====== Entries shown

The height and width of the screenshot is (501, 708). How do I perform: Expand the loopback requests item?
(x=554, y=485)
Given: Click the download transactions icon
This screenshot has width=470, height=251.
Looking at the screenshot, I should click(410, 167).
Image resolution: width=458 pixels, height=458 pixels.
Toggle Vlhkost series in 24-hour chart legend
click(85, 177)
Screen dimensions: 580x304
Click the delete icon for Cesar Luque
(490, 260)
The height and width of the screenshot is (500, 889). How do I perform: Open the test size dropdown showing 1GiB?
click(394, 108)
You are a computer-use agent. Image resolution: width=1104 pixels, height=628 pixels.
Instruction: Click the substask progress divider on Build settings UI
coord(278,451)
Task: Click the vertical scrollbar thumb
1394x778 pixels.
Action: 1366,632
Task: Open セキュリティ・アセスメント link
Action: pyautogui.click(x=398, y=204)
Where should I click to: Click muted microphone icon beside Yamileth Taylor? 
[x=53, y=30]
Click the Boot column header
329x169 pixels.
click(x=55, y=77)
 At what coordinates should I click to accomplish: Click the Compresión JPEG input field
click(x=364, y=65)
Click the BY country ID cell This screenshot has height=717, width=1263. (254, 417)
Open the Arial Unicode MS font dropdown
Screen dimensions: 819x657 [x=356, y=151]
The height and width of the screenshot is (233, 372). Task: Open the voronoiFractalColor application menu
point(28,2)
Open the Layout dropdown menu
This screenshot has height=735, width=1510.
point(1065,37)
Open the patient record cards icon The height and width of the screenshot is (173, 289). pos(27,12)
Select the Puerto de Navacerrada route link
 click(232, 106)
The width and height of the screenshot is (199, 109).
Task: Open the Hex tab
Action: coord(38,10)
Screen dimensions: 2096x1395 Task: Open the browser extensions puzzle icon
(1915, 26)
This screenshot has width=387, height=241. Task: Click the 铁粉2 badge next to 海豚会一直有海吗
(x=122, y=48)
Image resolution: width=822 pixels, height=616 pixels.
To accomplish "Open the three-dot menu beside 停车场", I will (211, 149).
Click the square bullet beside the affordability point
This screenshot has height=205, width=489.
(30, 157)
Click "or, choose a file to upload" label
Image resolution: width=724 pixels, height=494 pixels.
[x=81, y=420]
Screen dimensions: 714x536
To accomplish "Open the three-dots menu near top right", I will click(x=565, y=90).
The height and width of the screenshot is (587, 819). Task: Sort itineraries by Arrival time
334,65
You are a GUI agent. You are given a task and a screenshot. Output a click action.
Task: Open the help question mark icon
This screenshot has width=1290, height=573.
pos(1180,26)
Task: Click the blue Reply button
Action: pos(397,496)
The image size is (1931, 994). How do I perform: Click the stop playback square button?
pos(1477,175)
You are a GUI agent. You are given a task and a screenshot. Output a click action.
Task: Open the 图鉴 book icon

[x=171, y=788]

============

◆ **Exercise instructions**: Convert the items from the line with "Task: Click the vertical scrollbar thumb" to the line with "point(28,2)" into a numbered list, leaving out any blank lines.

◆ **Exercise response**:
1. Task: Click the vertical scrollbar thumb
2. 1394x778 pixels.
3. Action: 1366,632
4. Task: Open セキュリティ・アセスメント link
5. Action: pyautogui.click(x=398, y=204)
6. Where should I click to: Click muted microphone icon beside Yamileth Taylor? 
7. [x=53, y=30]
8. Click the Boot column header
9. 329x169 pixels.
10. click(x=55, y=77)
11.  At what coordinates should I click to accomplish: Click the Compresión JPEG input field
12. click(x=364, y=65)
13. Click the BY country ID cell This screenshot has height=717, width=1263. (254, 417)
14. Open the Arial Unicode MS font dropdown
15. Screen dimensions: 819x657 [x=356, y=151]
16. The height and width of the screenshot is (233, 372). Task: Open the voronoiFractalColor application menu
17. point(28,2)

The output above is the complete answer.